Stainless steel silverware is not silver, though it may have a silvery color and be very shiny. It’s actually shinier than most silver utensils, and it has the advantage of being durable and retaining good appearance for many years, though abuse of the flatware may occasionally lead to some rusting or pitting. Many people have true silverware, but maintaining it regularly can be annoying and time consuming, and they may choose to have stainless steel silverware for everyday use, only using the real silver on special occasions. Others see no point in silver flatware, and instead buy stainless steel because of its long lasting properties.
When people are choosing stainless steel silverware, they may be confused by labeling on packages, and also by the huge price range of stainless steel. Commonly found numbers on packages are the following: 18/10, 18/8, 18/0. The first number refers to the chromium percentage in the stainless steel. This is usually the same, 18%.

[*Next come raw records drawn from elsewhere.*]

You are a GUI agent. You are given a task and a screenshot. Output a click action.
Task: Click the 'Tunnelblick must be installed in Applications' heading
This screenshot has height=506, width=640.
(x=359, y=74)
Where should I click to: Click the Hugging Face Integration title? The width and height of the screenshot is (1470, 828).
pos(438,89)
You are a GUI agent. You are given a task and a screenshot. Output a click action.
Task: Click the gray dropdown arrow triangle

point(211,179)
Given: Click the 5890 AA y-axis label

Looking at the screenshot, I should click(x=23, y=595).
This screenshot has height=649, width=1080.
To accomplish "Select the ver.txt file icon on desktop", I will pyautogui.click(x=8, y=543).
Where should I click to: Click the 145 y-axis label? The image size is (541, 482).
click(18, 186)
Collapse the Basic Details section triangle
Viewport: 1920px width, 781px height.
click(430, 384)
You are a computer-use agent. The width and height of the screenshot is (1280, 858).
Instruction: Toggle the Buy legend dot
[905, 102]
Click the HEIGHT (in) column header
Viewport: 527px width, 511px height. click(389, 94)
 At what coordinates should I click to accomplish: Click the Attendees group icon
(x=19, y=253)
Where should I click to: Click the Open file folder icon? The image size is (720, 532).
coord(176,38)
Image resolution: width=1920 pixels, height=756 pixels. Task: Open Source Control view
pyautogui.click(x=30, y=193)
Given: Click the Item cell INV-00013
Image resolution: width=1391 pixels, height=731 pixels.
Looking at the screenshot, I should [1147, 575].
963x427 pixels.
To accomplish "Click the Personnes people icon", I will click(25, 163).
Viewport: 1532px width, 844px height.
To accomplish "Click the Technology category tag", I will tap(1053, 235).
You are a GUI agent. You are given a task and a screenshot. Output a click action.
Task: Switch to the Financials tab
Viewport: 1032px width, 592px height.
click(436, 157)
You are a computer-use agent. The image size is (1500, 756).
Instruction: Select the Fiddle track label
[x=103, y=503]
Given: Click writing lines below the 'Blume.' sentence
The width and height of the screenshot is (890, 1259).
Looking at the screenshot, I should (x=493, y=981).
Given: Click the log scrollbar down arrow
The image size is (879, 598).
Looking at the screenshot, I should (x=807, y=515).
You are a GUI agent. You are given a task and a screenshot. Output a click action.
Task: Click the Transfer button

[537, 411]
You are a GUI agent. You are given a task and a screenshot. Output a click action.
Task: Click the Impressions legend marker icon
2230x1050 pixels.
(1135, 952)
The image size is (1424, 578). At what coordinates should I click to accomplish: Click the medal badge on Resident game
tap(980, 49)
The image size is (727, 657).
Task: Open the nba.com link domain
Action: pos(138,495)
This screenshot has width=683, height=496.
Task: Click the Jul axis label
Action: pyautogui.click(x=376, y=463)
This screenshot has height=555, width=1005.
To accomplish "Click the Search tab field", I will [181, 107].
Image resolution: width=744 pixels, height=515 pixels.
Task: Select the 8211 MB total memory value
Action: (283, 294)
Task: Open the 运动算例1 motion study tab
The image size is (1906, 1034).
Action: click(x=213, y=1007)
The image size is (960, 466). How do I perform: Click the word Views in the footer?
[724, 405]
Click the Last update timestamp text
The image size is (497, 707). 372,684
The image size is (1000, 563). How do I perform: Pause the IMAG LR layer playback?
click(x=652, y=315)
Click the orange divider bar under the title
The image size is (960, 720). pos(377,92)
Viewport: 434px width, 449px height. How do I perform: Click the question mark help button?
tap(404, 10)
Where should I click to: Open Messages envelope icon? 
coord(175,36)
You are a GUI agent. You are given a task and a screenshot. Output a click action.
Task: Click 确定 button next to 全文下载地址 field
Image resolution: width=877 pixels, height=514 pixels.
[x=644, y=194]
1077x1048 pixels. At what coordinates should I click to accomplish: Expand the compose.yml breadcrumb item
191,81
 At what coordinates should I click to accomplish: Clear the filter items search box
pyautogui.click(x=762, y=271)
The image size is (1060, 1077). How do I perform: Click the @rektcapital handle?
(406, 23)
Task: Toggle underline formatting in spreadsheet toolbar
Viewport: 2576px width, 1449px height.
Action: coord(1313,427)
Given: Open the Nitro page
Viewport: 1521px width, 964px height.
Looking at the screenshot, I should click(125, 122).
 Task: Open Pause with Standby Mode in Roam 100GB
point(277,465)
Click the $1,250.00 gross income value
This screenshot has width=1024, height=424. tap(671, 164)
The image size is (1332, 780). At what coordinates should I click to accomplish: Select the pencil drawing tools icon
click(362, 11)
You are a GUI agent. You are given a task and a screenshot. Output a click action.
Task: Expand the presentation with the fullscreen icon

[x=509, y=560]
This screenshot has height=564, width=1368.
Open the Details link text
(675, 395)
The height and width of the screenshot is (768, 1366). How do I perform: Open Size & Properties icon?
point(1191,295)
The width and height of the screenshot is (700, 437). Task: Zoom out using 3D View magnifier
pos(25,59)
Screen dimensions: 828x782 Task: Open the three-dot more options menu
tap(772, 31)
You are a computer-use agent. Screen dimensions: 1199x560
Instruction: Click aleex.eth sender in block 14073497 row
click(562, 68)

The second number is more important and refers to the nickel content. It’s actually the nickel that’s going to help to determine weight and durability. Higher nickel content, as in the 18/10 designation, is most desirable, unless people in the home have nickel allergies. Essentially, the number 10 means that the flatware has at least 10% nickel.
This is one of the reasons why price difference is so common. Lighter-weight stainless steel silverware with lower nickel content doesn’t wear as well and won’t last as long. Most experts in this area urge people to consider buying 18/10 flatware if they plan to use it frequently, and only to consider 18/0 if the flatware is for very occasional use.
Another thing most people will want to think about when purchasing flatware is the amount needed. Stainless steel silverware is sold in numerous combinations and configurations. Commonly, it’s sold in sets of at least four place settings.
At minimum, these sets may include four each of dinner forks, salad forks, tablespoons, teaspoons, and butter knives. Occasionally, sets also have bonus pieces like serving spoons and meat forks, which can provide matching serving utensils. Most people may need at least a set of eight, and many recommend buying a set of twelve for those beginning housekeeping. It’s also sometimes possible to buy more pieces for a set through the company that makes the flatware, though styles may get discontinued after a while.
Many people look for stainless steel flatware at department stores, yet there are several other good places to find deals on high quality utensils. Sometimes warehouse stores like Costco® will carry high quality brands that are rated 18/10. People who are not fussy about flatware appearance or maintaining a set for years may find discontinued styles at outlet stores, and these may be represent significant quality too, with far lower prices. Restaurant supply stores may carry both luxury and economy brands of stainless steel flatware. Of course, the Internet remains a good place to search for numerous types of utensils too, and is usually the best resource when looking for pieces that will match discontinued styles.